A Rapid Method for Generating Infectious SARS-CoV-2 and Variants Using Mutagenesis and Circular Polymerase Extension Cloning

The appearance of SARS-CoV-2 variants in late 2020 raised alarming global public health concerns. Despite continued scientific progress, the genetic profiles of these variants bring changes in viral properties that threaten vaccine efficacy. Thus, it is critically important to investigate the biologic profiles and significance of these evolving variants.
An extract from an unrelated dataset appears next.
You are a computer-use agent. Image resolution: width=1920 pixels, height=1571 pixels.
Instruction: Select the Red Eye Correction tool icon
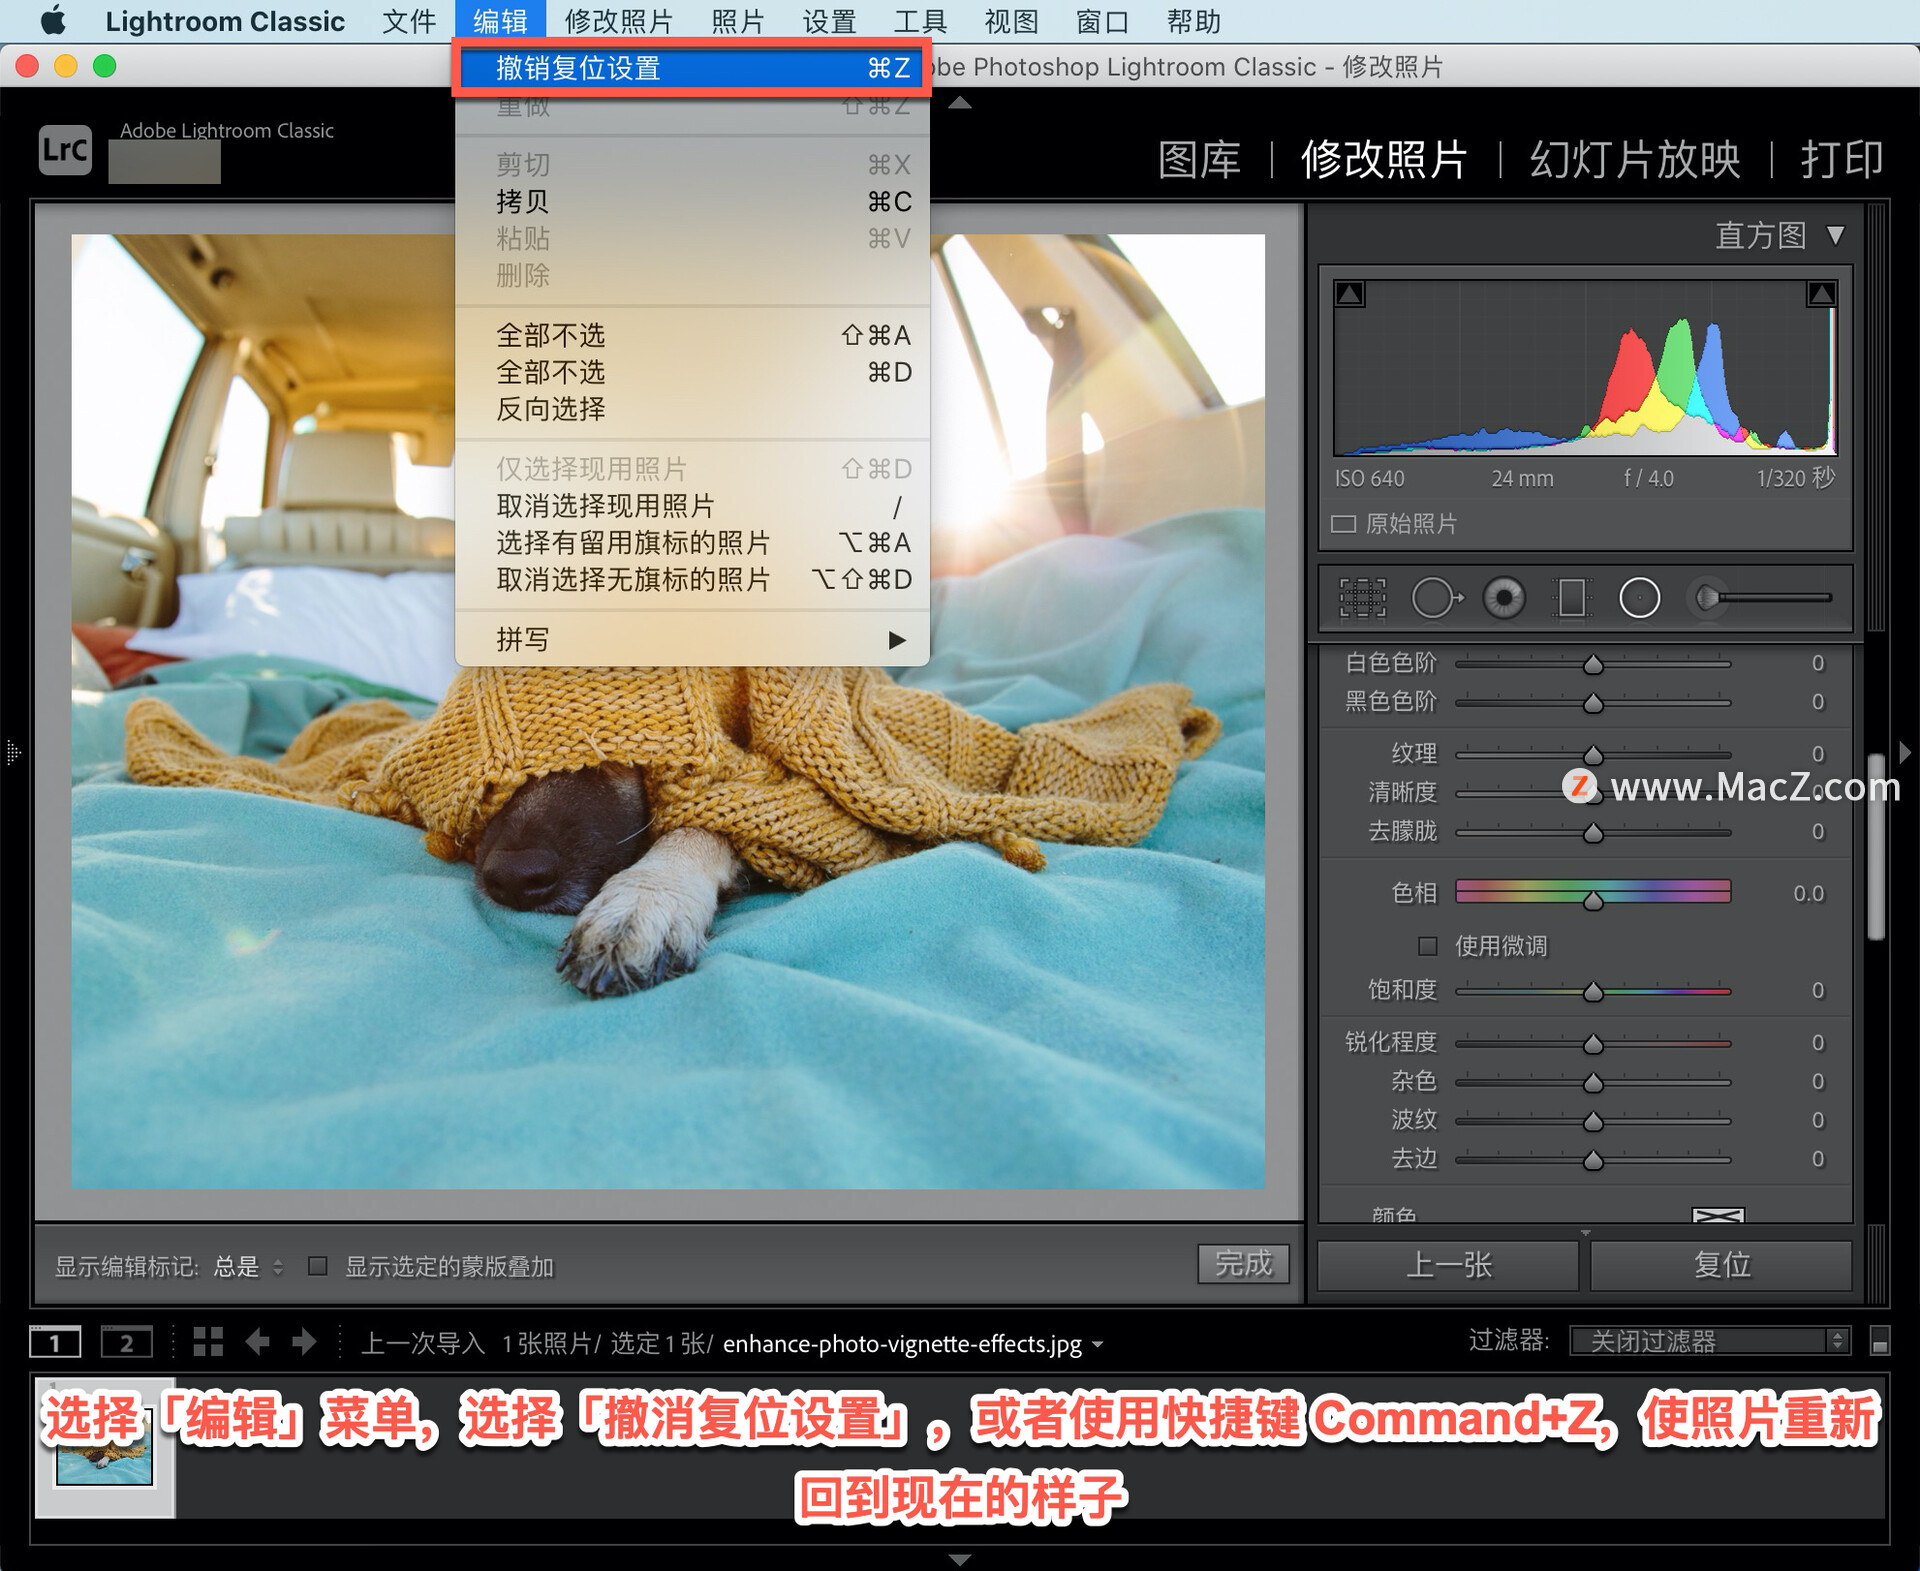point(1504,598)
In this study, we demonstrate the application of circular polymerase extension cloning (CPEC) to the generation of full-length clones of SARS-CoV-2. We report that, combined with a specific primer design scheme, this yields a simpler, uncomplicated, and versatile approach for engineering SARS-CoV-2 variants with high viral recovery efficiency. This new strategy for genomic engineering of SARS-CoV-2 variants was implemented and evaluated for its efficiency in generating point mutations (K417N, L452R, E484K, N501Y, D614G, P681H, P681R, Δ69-70, Δ157-158, E484K1N501Y, and Ins-38F) and multiple mutations (N501Y/D614G and E484K/N501Y/D614G), as well as a large truncation (ΔORF7A) and insertion (GFP). The application of CPEC to mutagenesis also allows the inclusion of a confirmatory step prior to assembly and transfection. This method could be of value in the molecular characterization of emerging SARS-CoV-2 variants as well as the development and testing of vaccines, therapeutic antibodies, and antivirals.